> _Objective_: Repeat the stretch of lines from the one containing "Viewport: 1802px width, 984px height." through the one containing "tap(722, 21)", including both.
____ Extracted records
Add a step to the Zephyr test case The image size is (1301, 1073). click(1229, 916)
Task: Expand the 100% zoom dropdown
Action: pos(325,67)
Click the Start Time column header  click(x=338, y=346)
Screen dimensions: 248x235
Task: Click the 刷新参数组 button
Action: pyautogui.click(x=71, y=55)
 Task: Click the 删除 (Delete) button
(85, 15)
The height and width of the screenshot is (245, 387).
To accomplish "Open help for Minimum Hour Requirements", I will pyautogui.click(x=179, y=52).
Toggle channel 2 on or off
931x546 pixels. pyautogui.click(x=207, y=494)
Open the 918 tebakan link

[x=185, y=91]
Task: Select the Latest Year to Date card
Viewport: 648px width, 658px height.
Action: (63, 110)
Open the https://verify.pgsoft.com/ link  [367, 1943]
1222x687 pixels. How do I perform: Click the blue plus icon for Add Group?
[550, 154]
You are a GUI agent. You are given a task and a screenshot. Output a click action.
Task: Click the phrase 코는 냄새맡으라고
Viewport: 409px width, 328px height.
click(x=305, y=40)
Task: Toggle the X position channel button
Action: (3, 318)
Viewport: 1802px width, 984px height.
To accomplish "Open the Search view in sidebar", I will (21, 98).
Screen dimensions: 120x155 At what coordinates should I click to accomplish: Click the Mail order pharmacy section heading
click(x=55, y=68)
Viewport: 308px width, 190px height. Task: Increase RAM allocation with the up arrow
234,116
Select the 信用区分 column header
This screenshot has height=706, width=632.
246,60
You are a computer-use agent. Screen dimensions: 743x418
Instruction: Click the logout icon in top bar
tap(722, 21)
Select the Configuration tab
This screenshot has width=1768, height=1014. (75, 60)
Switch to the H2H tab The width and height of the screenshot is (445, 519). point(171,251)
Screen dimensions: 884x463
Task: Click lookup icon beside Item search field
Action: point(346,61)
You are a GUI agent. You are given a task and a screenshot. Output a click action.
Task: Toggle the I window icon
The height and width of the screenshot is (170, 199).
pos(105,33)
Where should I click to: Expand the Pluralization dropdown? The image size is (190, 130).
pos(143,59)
________
> _Response_:
Viewport: 1802px width, 984px height.
To accomplish "Open the Search view in sidebar", I will (21, 98).
Screen dimensions: 120x155 At what coordinates should I click to accomplish: Click the Mail order pharmacy section heading
click(x=55, y=68)
Viewport: 308px width, 190px height. Task: Increase RAM allocation with the up arrow
234,116
Select the 信用区分 column header
This screenshot has height=706, width=632.
246,60
You are a computer-use agent. Screen dimensions: 743x418
Instruction: Click the logout icon in top bar
tap(722, 21)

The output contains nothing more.